Learn from Doug Nussmeier
The bad news is that Gardner is ranked 50th in the nation according to ESPN’s Total Quarterback Rating (QBR), which accounts for what a quarterback does on a play-by-play level. QBR factors in downs, distance, field position, as well as the clock and score for a far better measure of a quarterback’s effectiveness.
The good news is that he has a clean slate under Doug Nussmeier and an opportunity to redefine his legacy at Michigan. Nussmeier has a great pedigree as a coach, and his experience as a former quarterback is exactly what Gardner needs to elevate his game.
Gardner needs to master the new offense and earn the starting position based on proficiency, not seniority.
Last season Michigan roared out of the gate with a 59-9 win over Central Michigan. Fans reveled in the beat down, but the team would have been far better served by working on its run game and offensive line—there’s a reason that teams work on fundamental plays versus weaker non-conference opponents.
Gardner will need to run the offense no matter what the result; especially early in the season. He'll be tempted to take off and run instead of throwing the ball away or finding an open receiver. Last season that worked early, but it resulted in him taking a beating as the season progressed.
He will need to give his teammates the opportunity to grow into their new roles, even if it means that the team struggles early. Michigan needs an improved offensive line and multiple offensive threats to compete for the Big Ten championship, and Gardner needs to drive that development.
Spread the Ball Around
At the expense of spreading the ball around, Gardner had a tendency last season to lock onto a favorite receiver. With the injury to tight end Jake Butt and the graduation of both Jeremy Gallon and Drew Dileo, Gardner will have one experienced receiver—Devin Funchess—available when the season begins.
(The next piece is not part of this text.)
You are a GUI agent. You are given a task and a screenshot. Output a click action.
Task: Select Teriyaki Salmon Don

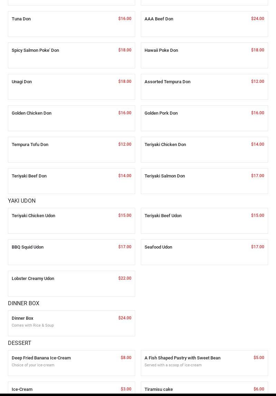click(204, 181)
Funchess is a great receiving threat, but Gardner needs to develop a variety of receiving targets for Michigan to be successful this season.
Eliminate Bad Interceptions
Gardner struggled with identifying defenders lurking in the flat last season. These short passes are particularly dangerous as interceptions in this area often are returned for touchdowns. Sometimes the best play may be a safe incompletion or even a tackle for a short loss.
Michigan should have a greatly improved defense this season, and Gardner will need to rely on it to make big stops to compete for the Big Ten Championship.
Stop the Moping
After losses last season, Gardner was despondent. It’s good to be upset about losing, but part of being a leader is to inspire your team to bounce back after disappointment.
The road to the Big Ten title game will be paved with tough games, and Gardner needs to show more fire and less moping when things don’t go his way.